The temporary powers will be reviewed every 90 days "and remain in place only as long as it is necessary to protect the essential interests of New Zealand while the COVID-19 pandemic and its economic aftermath continues to have significant impact in New Zealand," Parker's statement said.
Once the temporary measures are lifted, the national interest test would remain in place for business transactions of at least $100m, or higher if agreed under an international trade deal.
Parker said Australia, Canada and the EU had all strengthened their regimes.
"The changes we are introducing do not mean New Zealand is closing the door on foreign investment, only that the Government should have the ability to ensure that such investments are in line with our national interest and that we are well placed to grow once the COVID-19 crisis passes."
Other amendments to the Overseas Investment Act would mean that transactions considered low-risk would no longer be screened, such as "purchases by fundamentally New Zealand companies and small changes in existing shareholding".

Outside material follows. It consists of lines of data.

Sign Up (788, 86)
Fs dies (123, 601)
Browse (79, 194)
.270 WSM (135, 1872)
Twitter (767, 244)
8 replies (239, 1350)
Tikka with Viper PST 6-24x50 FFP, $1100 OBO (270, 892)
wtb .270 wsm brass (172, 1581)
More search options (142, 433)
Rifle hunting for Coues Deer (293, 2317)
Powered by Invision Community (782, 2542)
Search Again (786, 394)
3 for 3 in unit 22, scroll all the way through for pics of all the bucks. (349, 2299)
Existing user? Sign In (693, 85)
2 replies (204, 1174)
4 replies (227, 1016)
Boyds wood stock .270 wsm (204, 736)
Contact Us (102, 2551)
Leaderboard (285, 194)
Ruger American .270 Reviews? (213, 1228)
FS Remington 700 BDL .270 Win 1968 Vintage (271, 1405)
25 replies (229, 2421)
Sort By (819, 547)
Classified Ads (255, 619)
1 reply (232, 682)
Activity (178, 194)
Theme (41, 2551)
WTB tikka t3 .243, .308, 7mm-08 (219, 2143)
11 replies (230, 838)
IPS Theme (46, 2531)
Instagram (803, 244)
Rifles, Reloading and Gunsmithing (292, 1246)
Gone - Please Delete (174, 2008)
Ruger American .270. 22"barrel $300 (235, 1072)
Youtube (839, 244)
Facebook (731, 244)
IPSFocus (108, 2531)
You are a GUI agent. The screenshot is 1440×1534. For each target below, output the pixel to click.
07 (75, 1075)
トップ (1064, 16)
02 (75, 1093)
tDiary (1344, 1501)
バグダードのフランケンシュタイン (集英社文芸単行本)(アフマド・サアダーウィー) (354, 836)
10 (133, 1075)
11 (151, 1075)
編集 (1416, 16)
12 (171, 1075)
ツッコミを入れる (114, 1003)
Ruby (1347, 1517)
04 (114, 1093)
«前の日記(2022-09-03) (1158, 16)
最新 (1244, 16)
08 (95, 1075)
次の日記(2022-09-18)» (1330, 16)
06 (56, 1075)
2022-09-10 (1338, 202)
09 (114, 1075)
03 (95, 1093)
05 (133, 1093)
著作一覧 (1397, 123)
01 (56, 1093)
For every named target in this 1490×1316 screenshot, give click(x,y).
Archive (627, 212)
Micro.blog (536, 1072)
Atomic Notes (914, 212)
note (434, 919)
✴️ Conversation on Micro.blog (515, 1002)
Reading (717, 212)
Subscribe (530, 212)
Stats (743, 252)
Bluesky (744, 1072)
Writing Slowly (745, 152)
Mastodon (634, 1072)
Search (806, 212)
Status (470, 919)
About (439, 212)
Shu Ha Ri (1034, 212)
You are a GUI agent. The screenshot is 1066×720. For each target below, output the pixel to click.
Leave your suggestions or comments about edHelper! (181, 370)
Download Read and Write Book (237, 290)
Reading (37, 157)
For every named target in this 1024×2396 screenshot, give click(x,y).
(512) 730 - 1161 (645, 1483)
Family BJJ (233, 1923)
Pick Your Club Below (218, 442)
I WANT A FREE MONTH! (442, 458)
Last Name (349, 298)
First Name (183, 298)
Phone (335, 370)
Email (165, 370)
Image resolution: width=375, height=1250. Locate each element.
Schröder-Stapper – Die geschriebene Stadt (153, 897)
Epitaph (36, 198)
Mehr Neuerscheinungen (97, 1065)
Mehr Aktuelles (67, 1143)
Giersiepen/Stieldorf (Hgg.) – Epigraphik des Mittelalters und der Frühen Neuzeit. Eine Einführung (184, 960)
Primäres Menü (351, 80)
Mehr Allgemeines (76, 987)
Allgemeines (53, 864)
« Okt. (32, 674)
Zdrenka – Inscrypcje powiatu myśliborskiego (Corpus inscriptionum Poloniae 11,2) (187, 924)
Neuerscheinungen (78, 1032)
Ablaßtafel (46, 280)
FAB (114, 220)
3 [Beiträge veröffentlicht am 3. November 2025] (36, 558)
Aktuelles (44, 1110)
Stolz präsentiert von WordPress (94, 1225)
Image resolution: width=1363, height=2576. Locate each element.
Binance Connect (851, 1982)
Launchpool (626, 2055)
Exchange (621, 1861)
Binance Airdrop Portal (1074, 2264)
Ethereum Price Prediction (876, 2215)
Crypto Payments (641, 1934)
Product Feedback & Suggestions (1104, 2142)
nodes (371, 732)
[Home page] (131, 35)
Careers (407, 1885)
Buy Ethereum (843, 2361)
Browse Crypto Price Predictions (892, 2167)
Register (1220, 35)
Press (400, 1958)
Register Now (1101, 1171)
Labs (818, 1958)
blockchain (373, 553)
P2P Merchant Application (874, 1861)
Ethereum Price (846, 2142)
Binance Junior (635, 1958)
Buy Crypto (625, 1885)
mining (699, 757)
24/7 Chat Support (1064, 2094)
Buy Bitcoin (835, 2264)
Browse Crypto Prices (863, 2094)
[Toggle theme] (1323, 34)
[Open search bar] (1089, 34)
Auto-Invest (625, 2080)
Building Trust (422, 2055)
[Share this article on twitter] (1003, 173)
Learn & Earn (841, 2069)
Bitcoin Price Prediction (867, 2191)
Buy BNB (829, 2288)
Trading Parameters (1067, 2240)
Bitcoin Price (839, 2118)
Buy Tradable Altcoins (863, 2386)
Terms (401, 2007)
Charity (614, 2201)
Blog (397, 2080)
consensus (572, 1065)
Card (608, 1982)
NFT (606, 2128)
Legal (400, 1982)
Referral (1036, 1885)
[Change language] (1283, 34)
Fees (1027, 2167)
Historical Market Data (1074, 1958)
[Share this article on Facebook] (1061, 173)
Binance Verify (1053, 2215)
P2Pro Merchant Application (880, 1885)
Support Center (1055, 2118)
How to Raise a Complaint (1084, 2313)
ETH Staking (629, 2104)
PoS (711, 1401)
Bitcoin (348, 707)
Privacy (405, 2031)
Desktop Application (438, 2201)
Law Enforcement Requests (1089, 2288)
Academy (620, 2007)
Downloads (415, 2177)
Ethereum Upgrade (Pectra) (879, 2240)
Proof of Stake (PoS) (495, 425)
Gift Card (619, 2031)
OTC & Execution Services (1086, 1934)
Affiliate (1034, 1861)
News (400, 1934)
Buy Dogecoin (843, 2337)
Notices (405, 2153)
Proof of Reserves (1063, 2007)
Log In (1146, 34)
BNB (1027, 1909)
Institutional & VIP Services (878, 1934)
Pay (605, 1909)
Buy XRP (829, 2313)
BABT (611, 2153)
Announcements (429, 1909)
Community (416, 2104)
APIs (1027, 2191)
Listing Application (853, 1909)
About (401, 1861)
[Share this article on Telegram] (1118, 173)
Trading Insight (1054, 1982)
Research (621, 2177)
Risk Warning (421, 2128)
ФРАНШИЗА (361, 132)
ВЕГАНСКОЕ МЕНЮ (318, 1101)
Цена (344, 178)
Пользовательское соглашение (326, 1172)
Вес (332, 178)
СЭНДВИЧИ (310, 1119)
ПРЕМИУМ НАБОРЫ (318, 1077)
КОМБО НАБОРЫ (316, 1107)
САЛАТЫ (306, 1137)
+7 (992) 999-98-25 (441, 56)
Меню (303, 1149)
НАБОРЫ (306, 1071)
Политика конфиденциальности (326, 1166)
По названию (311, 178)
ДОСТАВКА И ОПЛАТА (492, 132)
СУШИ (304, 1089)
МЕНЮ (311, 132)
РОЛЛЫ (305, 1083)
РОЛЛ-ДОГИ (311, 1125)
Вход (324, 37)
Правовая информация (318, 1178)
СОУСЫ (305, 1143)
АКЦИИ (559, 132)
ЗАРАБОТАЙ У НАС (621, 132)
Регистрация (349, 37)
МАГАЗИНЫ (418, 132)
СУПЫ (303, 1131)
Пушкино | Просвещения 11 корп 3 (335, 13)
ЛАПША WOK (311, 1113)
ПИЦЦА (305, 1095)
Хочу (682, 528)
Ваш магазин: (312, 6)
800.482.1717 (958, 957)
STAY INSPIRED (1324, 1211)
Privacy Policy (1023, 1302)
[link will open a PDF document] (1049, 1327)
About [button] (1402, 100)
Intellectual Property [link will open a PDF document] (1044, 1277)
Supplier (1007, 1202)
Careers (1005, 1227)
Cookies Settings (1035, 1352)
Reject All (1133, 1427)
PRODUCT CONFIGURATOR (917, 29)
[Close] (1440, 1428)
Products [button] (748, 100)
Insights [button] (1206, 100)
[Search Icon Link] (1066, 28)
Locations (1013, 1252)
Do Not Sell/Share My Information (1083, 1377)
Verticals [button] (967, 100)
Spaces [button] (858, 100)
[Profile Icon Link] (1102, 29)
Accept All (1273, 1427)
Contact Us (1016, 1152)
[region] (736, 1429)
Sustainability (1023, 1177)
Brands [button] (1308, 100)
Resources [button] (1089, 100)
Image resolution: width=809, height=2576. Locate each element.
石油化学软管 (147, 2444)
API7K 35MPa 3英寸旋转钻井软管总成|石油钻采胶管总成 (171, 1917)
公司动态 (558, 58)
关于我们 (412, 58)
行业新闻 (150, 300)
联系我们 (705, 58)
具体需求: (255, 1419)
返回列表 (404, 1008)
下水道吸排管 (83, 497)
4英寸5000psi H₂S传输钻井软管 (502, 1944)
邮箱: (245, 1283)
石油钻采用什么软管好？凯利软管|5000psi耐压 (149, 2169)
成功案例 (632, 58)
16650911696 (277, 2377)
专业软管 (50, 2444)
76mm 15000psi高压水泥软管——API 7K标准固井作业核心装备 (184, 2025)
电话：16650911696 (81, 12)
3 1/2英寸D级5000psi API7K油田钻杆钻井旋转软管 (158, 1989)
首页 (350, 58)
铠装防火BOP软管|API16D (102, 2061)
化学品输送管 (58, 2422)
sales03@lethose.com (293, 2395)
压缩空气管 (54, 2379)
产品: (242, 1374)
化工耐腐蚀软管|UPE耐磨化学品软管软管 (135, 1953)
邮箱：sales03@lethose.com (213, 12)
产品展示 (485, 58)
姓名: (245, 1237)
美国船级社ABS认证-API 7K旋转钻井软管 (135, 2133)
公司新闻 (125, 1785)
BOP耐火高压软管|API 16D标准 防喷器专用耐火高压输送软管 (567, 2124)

The Overseas Investment Office would also be equipped with enhanced enforcement powers, Parker said.
Parks of the changes which Parker signalled in November will not be included in the urgent legislation, which he hoped would be in force by mid-June.
"Essentially we are fast-tracking the most critical measures of the Phase Two reforms necessary to respond to the urgent COVID-19 situation, and progressing the other reforms on a slower track to ensure they are fully considered by Parliament."